Mitochondrial and ER-Targeted eCALWY Probes Reveal High Levels of Free Zn²⁺

Zinc (Zn²⁺) ions are increasingly recognized as playing an important role in cellular physiology. Whereas the free Zn²⁺ concentration in the cytosol has been established to be 0.1–1 nM, the free Zn²⁺ concentration in subcellular organelles is not well-established. Here, we extend the eCALWY family of genetically encoded Förster Resonance Energy Transfer (FRET) Zn²⁺ probes to permit measurements in the endo­(sarco)­plasmic reticulum (ER) and mitochondrial matrix. Deployed in a variety of mammalian cell types, these probes reveal resting mitochondrial free [Zn²⁺] values of ∼300 pM, somewhat lower than in the cytosol but 3 orders of magnitude higher than recently reported using an alternative FRET-based sensor. By contrast, free ER [Zn²⁺] was found to be ≥5 nM, which is >5000-fold higher than recently reported but consistent with the proposed role of the ER as a mobilizable Zn²⁺ store.
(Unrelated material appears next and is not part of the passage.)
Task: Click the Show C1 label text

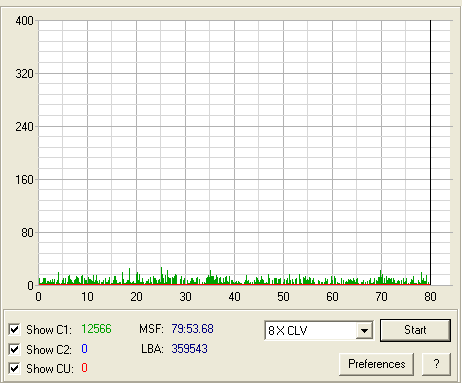Action: pos(49,330)
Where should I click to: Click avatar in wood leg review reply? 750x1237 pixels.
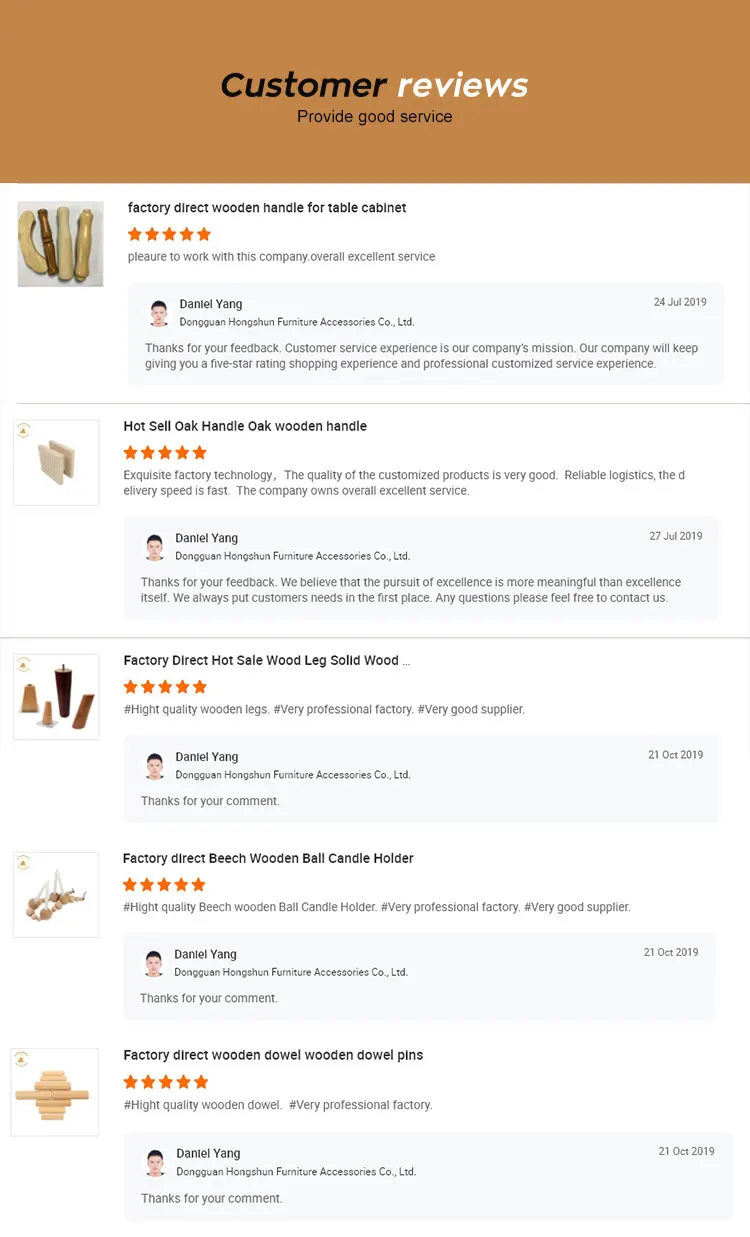point(155,766)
Treatment of β-cells or cardiomyocytes with sarco­(endo)­plasmic reticulum Ca²⁺-ATPase inhibitors, mobilization of ER Ca²⁺ after purinergic stimulation with ATP, or manipulation of ER redox, exerted no detectable effects on [Zn²⁺]_ER. These findings question the previously proposed role of Ca²⁺ in Zn²⁺ mobilization from the ER and suggest that high ER Zn²⁺ levels may be an important aspect of cellular homeostasis.